We´ll spend tomorrow in Girona (and perhaps a night just outside there) and then start the journey.

Zaragoza seems an obivous stopover but perhaps not an interesting visit? Any recommendations of better small villages etc. en route?

We´re pretty keen on spending some time in Pamplona - again any recommendations on stopovers or things to visit/do? THe other place that we wondered about was Logroño which, I understand, might be good for Rioja wine tasting/buying?

Am happy to knock out a couple of long days´driving and then stop in interesting places rather than smooch across the country as we want to spend a few days in San Sebastian and then Bilbao before we catch the ferry home...

Very grateful for advice/recommendations please!

Soph & Dave.


----------



## Mrplodd (Mar 4, 2008)

Consult a map?? 

Seriously, draw a line on a map, decide how far off your route you are prepared deviate, draw 2 lines either side of the original and then see what's between the extremities that you fancy visiting!

That's what I tend to do when I am away, never bother with being to proscriptive :wink:


----------



## suedew (May 10, 2005)

We stopped in Zaragoza on a motorbike trip, only stayed for one night, wished we had more time. Not been in the van yet.

Sue


----------



## Hydrocell (Jan 29, 2011)

Carinena just off the A23 Good Safe stop in small town in a large lay-by next to the park and school very quite on overnight traffic you can also say in a restaurant car as long as you buy a meal or have drinks.

However there is a new truck park next to the garage same turn off to Carinena, The next day follow carry on the A23 past Zaragoza towards Pamplona on the N121 once you get to pamplona pick up the A121 to Irun at Irun on your right you will see a large car park over looked by a large restaurant we have used this place 5 or 6 time safe for over night park free between 6pm and 8am we have used this stop going and coming but and always had a good nights rest.

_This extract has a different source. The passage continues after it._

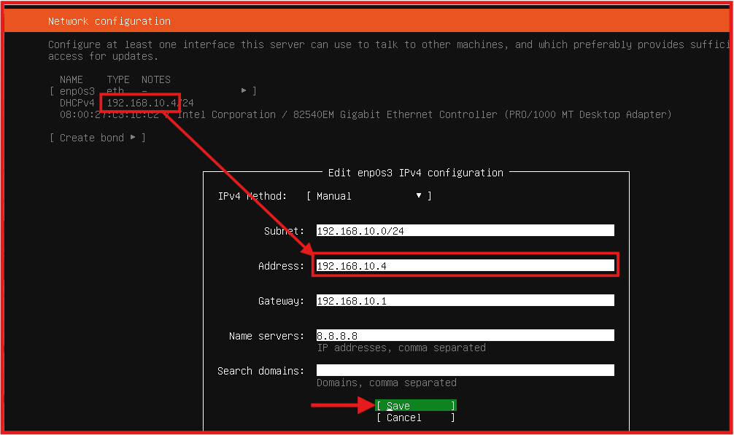Click the 'IP addresses, comma separated' hint
This screenshot has width=734, height=435.
click(401, 348)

One other thing when you are driving up the A121 stop for fuel because once you get to Irun you are on the border and the price jump up somewhat.

Hope this helps
Regards
Ray


----------



## sideways (Jun 2, 2008)

We wondered about the aire at biarritz we have seen caravans on there in jan before, or the big car park between the aire and the sea.


----------



## Grizzly (May 9, 2005)

suedew said:


> We stopped in Zaragoza on a motorbike trip, only stayed for one night, wished we had more time. Not been in the van yet.
> 
> Sue


I'm with Sue here. Easy bus ride from close to the campsite, lovely buildings in town. Don't miss the market, magnificent alcazar, the basilica of Santa Pilar in the amazing Plaza Pilar. We liked the town very much. There's a wonderful coffee shop in the Plaza Pilar- on a corner. I defy anyone not to love it !

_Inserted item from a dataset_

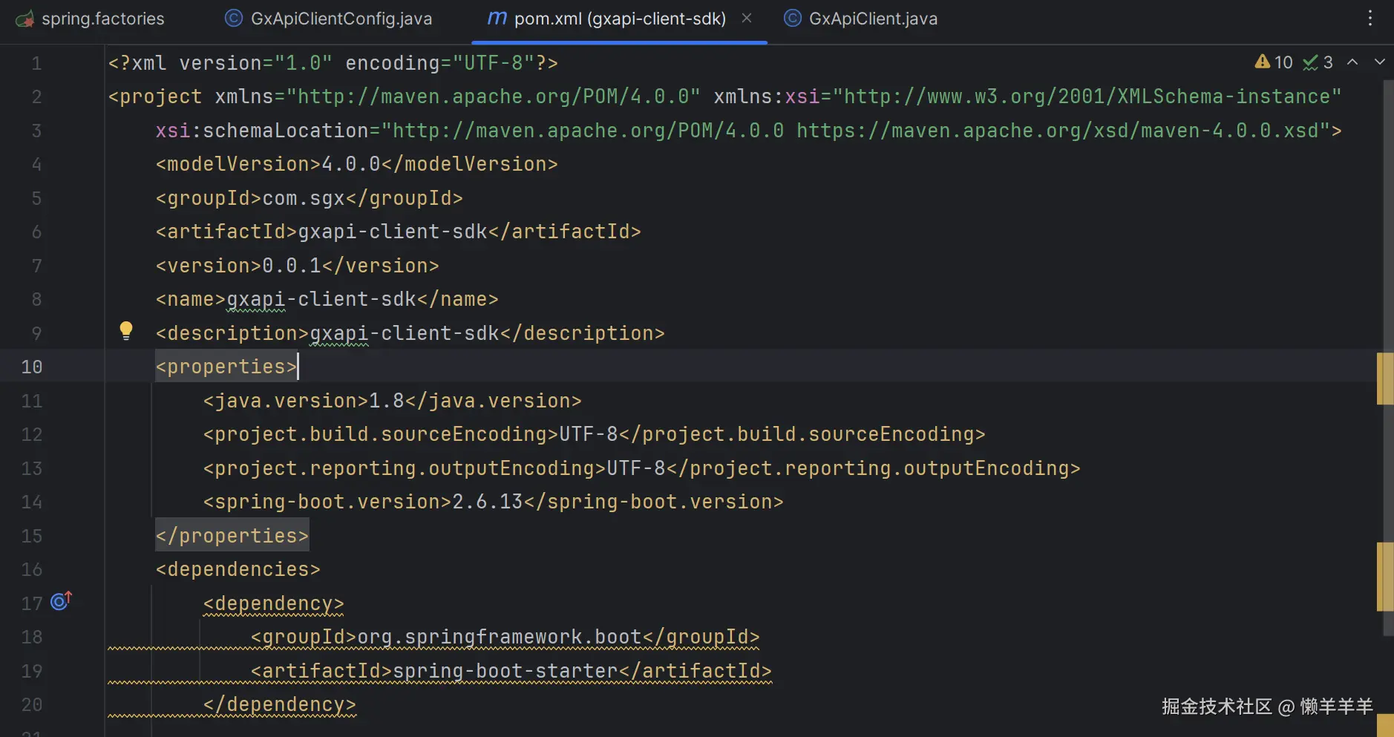Click the gutter marker icon on line 17
Image resolution: width=1394 pixels, height=737 pixels.
point(61,601)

http://www.spain.info/en_GB/reportajes/zaragoza_en_dos_dias.html

G


----------



## rosalan (Aug 24, 2009)

There are two Aires shown for Zaragoza, the one nearest to the city is not nice although it has free WiFi and electricity. Some 20+k north is a good stop by a swimming pool.

Alan


----------



## mr2 (Feb 26, 2009)

sideways said:


> We wondered about the aire at biarritz we have seen caravans on there in jan before, or the big car park between the aire and the sea.

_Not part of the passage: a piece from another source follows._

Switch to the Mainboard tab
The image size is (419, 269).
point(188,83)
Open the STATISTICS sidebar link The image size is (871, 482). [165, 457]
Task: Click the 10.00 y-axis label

We are off to Spain in Jan & thinking of staying at aire in Biarritz followed by La Joyosa near Zaragoza. Anyone used them and any comments?

Barry


----------



## chubadub (Dec 17, 2012)

i know its a bit offtopic but, Still got bits of my engine in the roadside just outside Zaragoza. nice hotel and nice airport nice place.


----------



## chubadub (Dec 17, 2012)

i know its a bit offtopic but, Still got bits of my engine in the roadside just outside Zaragoza. nice hotel and nice airport nice place.


----------



## Mike48 (May 1, 2005)

Aranjuez south of Madrid for the Royal Palace. Stay on the ACSI site there which is open all year. Pleasant walk through the royal gardens alongside the river to the town and Palace. It might be a bit off your route but that depends on the way you want to go.


----------



## rosalan (Aug 24, 2009)

For the Zaragoza region, give the Aire at Marlofa a miss, it is dirty and noisy even with free electricity, if they have not all been broken.
A better site in every way is at Cascante North of Zaragoza at N41`59.670 W001`41.275 which is a large parking area outside of a swimming pool and a few hundred yards from the town. It has water etc in the top left corner near the infant school.
Alan


----------



## Hydrocell (Jan 29, 2011)

Hi Barry 

Yes have used La Joyosa just off the main road you have to drive through the garage dive right around the back and you will see around 15 spaces for motorhomes, park in the far corner it's not to bad can be a little nosey with the trucks but if you are just using it as a stopover for the night its ok free electric just plugin your cable and reset the trip under the plastic cover only 6 amps so if you use a kettle and have the boiler on at the same time it will trip.

Regards
Ray


----------



## rosalan (Aug 24, 2009)

Sorry! Joyosa when we called in in late September was dirty from heavy goods use, broken bottles and oil smells were a characteristic and of the several electric points, some seemed to be broken or vandalised. While we were there the smell of the parked up animals and traffic noise encouraged us to move on after a very short stop. We went on to Cascante which was at the other end of the spectrum.
It could of course have just been a bad day when we arrived and at other times with less traffic we may have stayed if it had not smelt of oil and animal dung.
Alan


----------